***** Input records *****

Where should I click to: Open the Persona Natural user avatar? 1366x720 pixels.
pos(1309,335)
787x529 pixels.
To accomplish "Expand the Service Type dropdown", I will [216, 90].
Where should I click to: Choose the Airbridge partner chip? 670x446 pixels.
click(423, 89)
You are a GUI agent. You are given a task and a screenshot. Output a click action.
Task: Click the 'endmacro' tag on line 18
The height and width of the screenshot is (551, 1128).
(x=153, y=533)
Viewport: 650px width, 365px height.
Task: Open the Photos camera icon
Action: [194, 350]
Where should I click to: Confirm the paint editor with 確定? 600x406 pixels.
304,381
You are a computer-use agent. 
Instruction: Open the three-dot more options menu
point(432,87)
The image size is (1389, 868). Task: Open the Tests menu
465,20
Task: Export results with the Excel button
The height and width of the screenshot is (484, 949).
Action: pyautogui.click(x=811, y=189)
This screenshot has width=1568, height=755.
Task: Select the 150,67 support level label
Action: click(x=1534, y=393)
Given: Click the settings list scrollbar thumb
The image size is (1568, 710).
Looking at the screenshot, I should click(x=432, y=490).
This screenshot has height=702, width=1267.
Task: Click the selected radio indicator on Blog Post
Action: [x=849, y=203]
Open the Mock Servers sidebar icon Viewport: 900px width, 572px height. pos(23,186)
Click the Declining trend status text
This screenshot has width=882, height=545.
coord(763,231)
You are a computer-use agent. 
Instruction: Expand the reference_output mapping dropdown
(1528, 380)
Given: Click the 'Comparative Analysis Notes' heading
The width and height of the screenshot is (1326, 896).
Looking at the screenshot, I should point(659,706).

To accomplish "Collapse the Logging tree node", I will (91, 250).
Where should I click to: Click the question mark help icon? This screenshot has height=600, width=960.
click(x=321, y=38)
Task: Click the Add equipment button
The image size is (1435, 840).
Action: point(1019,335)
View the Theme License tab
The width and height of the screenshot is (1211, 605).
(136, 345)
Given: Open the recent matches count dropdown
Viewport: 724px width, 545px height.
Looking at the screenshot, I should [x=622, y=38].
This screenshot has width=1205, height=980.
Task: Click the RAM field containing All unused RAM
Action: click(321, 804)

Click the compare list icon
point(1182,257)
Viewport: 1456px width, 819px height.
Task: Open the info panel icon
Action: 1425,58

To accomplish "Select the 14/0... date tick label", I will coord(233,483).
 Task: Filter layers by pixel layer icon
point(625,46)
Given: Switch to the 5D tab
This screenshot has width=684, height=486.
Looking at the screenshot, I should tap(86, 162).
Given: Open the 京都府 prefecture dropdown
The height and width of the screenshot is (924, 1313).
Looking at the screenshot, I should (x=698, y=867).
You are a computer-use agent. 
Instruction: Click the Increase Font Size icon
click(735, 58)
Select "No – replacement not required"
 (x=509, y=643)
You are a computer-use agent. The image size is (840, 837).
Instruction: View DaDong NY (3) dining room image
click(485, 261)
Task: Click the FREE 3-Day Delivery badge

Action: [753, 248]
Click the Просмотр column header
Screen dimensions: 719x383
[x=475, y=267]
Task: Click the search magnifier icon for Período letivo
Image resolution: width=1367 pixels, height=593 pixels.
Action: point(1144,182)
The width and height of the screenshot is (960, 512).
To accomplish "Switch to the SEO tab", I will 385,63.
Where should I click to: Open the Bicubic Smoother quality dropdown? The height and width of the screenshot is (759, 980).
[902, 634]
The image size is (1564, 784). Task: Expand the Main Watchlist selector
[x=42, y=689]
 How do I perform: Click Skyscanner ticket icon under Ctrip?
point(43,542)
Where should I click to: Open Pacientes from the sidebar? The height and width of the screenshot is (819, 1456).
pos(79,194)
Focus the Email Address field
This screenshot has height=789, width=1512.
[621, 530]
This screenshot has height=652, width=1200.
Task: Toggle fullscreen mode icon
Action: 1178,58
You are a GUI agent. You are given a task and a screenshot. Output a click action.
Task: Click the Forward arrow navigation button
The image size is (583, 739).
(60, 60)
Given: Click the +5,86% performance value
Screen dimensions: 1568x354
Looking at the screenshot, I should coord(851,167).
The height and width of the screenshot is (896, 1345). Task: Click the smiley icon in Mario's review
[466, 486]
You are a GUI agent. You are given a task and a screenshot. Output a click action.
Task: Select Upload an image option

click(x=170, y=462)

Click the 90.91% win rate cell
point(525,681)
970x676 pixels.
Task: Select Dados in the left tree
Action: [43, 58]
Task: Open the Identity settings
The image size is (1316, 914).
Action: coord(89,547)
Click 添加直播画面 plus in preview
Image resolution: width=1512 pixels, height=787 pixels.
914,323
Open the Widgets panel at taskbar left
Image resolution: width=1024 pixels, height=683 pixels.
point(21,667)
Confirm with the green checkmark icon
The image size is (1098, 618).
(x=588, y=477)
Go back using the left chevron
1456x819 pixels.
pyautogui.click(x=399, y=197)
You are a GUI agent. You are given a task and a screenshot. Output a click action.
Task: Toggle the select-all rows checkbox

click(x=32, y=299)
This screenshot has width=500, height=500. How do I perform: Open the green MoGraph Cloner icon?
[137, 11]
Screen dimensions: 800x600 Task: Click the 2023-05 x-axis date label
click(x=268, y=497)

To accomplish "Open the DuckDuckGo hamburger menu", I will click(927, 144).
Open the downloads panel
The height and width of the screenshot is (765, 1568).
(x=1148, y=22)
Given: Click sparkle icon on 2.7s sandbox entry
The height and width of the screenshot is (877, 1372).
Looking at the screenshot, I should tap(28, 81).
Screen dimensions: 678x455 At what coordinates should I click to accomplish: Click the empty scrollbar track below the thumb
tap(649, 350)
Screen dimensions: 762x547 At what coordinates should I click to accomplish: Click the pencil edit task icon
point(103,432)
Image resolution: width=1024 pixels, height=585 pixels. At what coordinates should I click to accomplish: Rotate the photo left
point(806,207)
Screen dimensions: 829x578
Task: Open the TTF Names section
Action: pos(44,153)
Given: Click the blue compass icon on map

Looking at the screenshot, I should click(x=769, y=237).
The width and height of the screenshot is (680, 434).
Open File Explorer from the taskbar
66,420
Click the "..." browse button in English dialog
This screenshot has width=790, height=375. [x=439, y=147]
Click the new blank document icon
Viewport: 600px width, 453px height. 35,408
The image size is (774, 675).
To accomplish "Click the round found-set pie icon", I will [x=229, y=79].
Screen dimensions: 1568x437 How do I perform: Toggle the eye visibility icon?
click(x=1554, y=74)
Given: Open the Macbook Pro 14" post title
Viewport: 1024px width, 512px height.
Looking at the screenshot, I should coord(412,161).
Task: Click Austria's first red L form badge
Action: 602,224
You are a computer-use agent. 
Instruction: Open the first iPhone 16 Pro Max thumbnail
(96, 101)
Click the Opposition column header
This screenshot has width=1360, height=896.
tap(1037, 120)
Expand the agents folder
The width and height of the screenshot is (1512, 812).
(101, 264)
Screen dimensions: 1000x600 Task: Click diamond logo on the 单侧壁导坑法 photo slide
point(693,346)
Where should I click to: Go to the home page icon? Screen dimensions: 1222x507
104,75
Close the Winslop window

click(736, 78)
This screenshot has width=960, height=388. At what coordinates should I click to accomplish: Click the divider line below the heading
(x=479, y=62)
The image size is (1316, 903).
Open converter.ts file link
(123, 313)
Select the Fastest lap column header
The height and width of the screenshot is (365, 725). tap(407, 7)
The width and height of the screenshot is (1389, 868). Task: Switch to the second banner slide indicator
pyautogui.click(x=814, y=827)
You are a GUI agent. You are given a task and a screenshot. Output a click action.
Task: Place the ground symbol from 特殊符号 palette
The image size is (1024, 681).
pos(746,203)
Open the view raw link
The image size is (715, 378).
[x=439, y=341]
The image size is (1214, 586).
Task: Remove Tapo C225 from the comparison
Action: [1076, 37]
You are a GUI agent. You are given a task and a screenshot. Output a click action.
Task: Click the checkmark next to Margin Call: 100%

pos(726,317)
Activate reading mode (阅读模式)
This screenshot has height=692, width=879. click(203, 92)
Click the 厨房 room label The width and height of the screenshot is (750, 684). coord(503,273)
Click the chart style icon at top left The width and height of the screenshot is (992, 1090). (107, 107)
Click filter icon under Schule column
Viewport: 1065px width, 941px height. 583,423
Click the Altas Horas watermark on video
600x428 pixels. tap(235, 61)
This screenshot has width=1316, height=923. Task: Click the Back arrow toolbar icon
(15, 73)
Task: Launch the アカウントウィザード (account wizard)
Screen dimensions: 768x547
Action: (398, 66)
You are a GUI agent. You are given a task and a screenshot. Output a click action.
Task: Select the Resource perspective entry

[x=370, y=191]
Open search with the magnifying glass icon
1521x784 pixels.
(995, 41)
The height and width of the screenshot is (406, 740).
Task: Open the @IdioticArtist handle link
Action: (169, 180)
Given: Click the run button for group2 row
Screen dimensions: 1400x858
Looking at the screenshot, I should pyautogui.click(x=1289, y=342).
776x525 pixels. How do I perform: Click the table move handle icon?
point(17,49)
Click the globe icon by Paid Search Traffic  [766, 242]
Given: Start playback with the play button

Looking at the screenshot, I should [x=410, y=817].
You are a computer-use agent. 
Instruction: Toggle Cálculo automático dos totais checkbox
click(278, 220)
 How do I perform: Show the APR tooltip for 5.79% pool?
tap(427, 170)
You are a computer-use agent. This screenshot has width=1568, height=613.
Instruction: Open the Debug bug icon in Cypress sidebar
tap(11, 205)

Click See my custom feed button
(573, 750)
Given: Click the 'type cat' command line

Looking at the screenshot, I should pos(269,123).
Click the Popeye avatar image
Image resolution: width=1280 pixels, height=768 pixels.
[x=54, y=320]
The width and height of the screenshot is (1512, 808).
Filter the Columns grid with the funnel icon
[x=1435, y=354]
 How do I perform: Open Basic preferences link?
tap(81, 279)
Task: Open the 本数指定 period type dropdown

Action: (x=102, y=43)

*****

- _What to work on_:
Rewrite the stretch of lines from the one containing "Given: Open the recent matches count dropdown" through the one containing "click(735, 58)", putting "menu" wherever "dropdown" appears and changing nothing else.

- _Task solution_:
Given: Open the recent matches count menu
Viewport: 724px width, 545px height.
Looking at the screenshot, I should [x=622, y=38].
This screenshot has width=1205, height=980.
Task: Click the RAM field containing All unused RAM
Action: click(321, 804)

Click the compare list icon
point(1182,257)
Viewport: 1456px width, 819px height.
Task: Open the info panel icon
Action: 1425,58

To accomplish "Select the 14/0... date tick label", I will coord(233,483).
 Task: Filter layers by pixel layer icon
point(625,46)
Given: Switch to the 5D tab
This screenshot has width=684, height=486.
Looking at the screenshot, I should tap(86, 162).
Given: Open the 京都府 prefecture menu
The height and width of the screenshot is (924, 1313).
Looking at the screenshot, I should (x=698, y=867).
You are a computer-use agent. 
Instruction: Click the Increase Font Size icon
click(735, 58)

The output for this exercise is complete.